Passage du texte:
● ● ● ● ●

Paz Errázuriz, Photographier le genre humain 

The gaze of Marie Simon Malet 

A La Maison de l’Amérique Latine

 

Série Sepur Zarco, 2016. Tirages numériques, 2023 © Studio Paz Errázuriz, Santiago

Il y a souvent de belles expositions à la Maison de l’Amérique Latine. J’y passe régulièrement. La Maison occupe l’un des hôtels du Boulevard Saint-Germain, à Paris. Le lieu est confidentiel, beau et paisible; les expositions temporaires qui s’y tiennent offrent l’opportunité de découvrir des artistes latinos-américains peu connus en France. C’est le cas de la photographe chilienne Paz Errázuriz qui présente, jusqu’au 20 décembre, sa première exposition personnelle dans une institution parisienne : 120 tirages issus de quinze séries -dont trois inédites- réalisées sur une quarantaine d’années.

● ● ● ● ●

Ensemble d'enregistrements:
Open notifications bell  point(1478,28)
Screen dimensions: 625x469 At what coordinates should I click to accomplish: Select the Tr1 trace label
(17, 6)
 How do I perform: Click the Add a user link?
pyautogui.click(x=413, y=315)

● ● ● ● ●

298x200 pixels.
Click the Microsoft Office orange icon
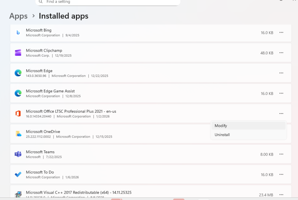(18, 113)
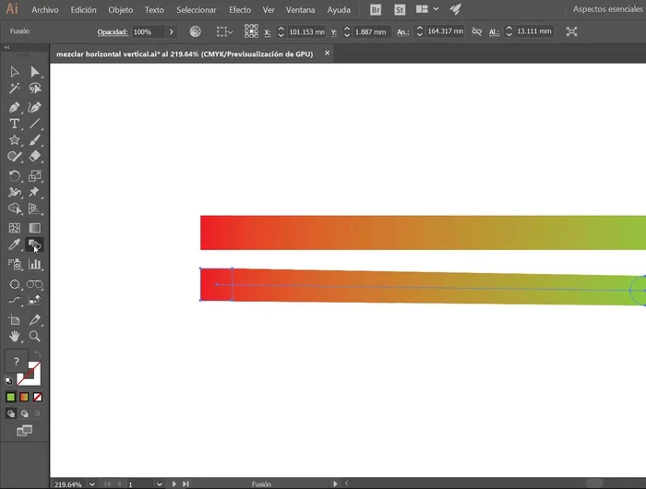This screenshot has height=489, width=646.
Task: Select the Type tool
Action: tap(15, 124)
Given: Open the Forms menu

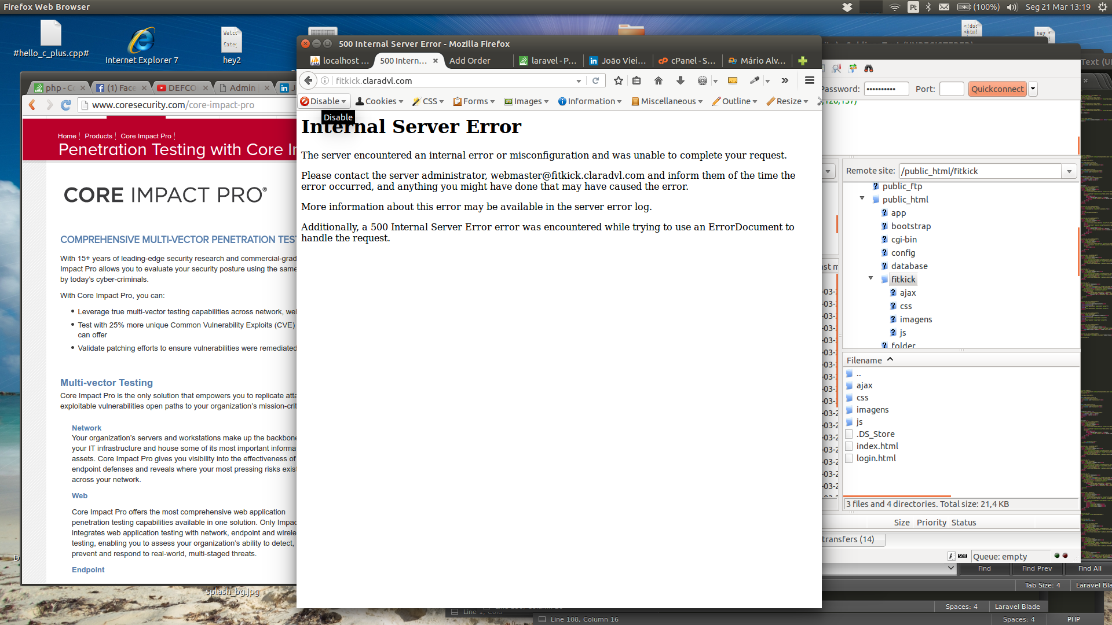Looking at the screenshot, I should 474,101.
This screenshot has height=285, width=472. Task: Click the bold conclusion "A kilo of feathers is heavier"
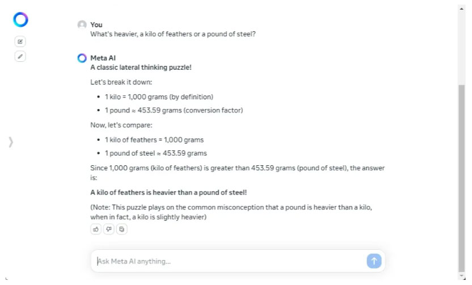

● ● ● ● ●

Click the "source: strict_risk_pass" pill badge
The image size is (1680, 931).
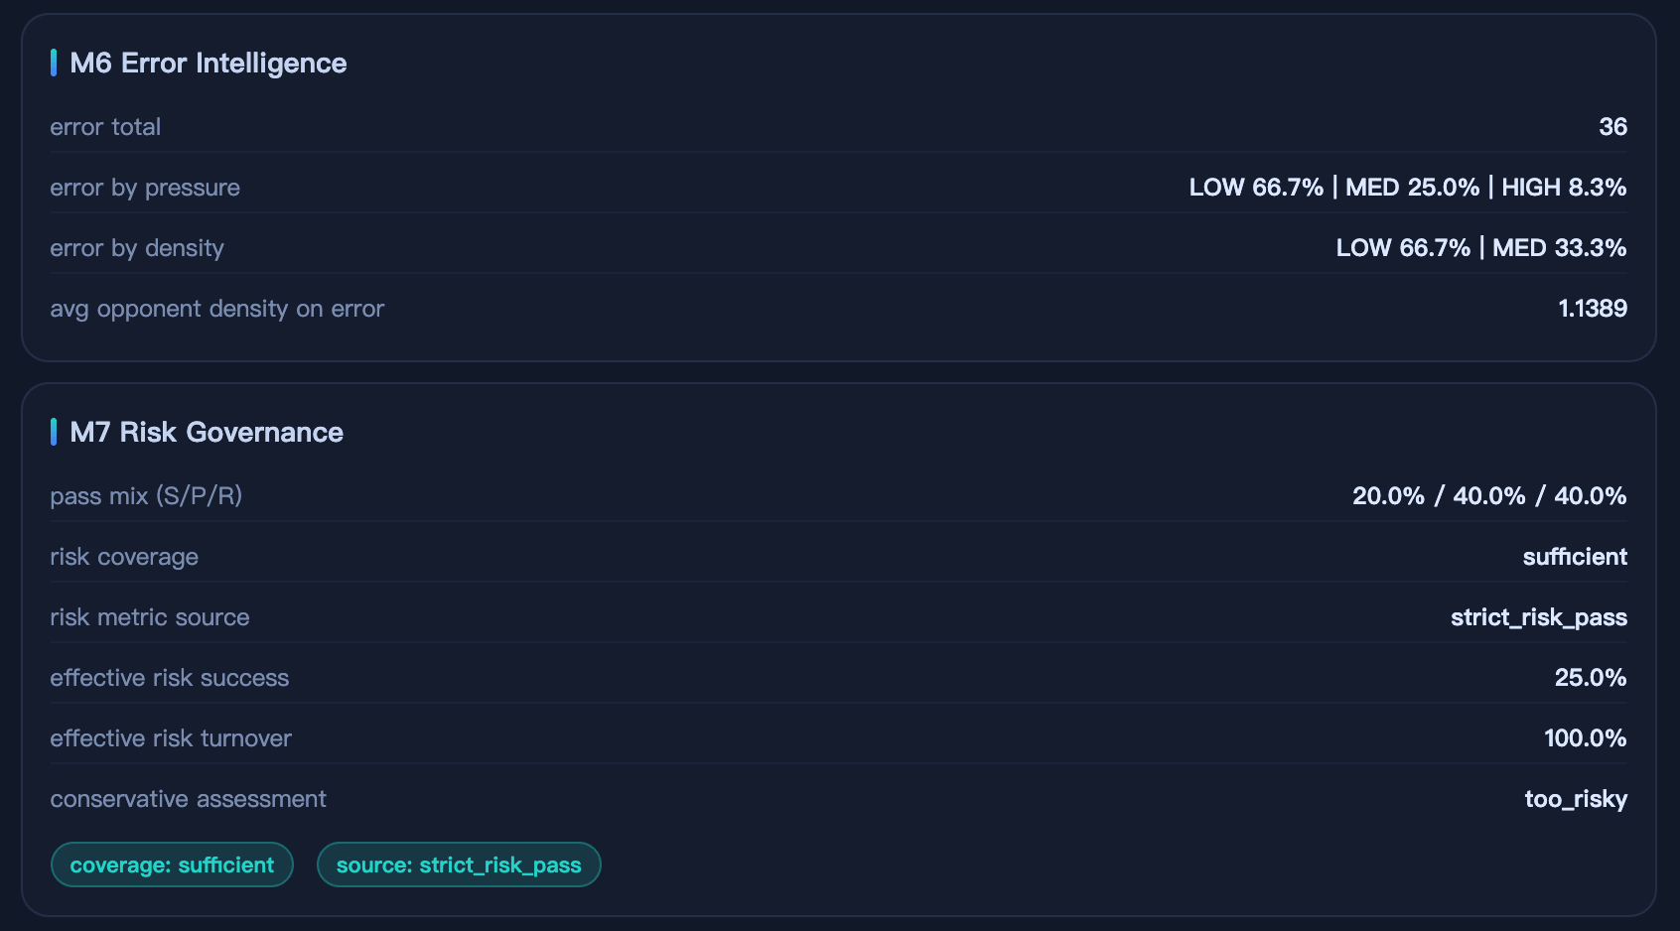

● ● ● ● ●

Consigne écrite 1: Transcrivez mot pour mot le passage de l'article sur l'exposition de Paz Errázuriz, en commençant par « A La Maison » et en allant jusqu'à « une quarantaine d’années. ».
Consigne écrite 2: Reprenez l'article sur l'exposition de Paz Errázuriz à la Maison de l'Amérique Latine et poursuivez-le après sa dernière phrase.
Vous n'aurez pas besoin des enregistrements.

Réponse produite 1:
A La Maison de l’Amérique Latine

 

Série Sepur Zarco, 2016. Tirages numériques, 2023 © Studio Paz Errázuriz, Santiago

Il y a souvent de belles expositions à la Maison de l’Amérique Latine. J’y passe régulièrement. La Maison occupe l’un des hôtels du Boulevard Saint-Germain, à Paris. Le lieu est confidentiel, beau et paisible; les expositions temporaires qui s’y tiennent offrent l’opportunité de découvrir des artistes latinos-américains peu connus en France. C’est le cas de la photographe chilienne Paz Errázuriz qui présente, jusqu’au 20 décembre, sa première exposition personnelle dans une institution parisienne : 120 tirages issus de quinze séries -dont trois inédites- réalisées sur une quarantaine d’années.

Réponse produite 2:
Née en 1944, à Santiago du Chili, Paz Errázuriz est une photographe autodidacte, venue à la photographie dans le contexte brutal de la dictature du général Pinochet (de 1973 à 1990). Selon la commissaire de l’exposition, Béatrice Andrieux, 

« rien ne la prédestinait à la photographie, si ce n’est une soif de connaître les autres, de voir de ses propres yeux la réalité de son pays. »

Paz Errázuriz . La Carlina, Vivaceta – Santiago. Série Manzana de Adán 1987; Tirage gélatino- argentique sur papier baryté de 1989, 36,2 x 24,1 cm. Collection privée, Paris.

« Les Abuelas de Sepur Zarco »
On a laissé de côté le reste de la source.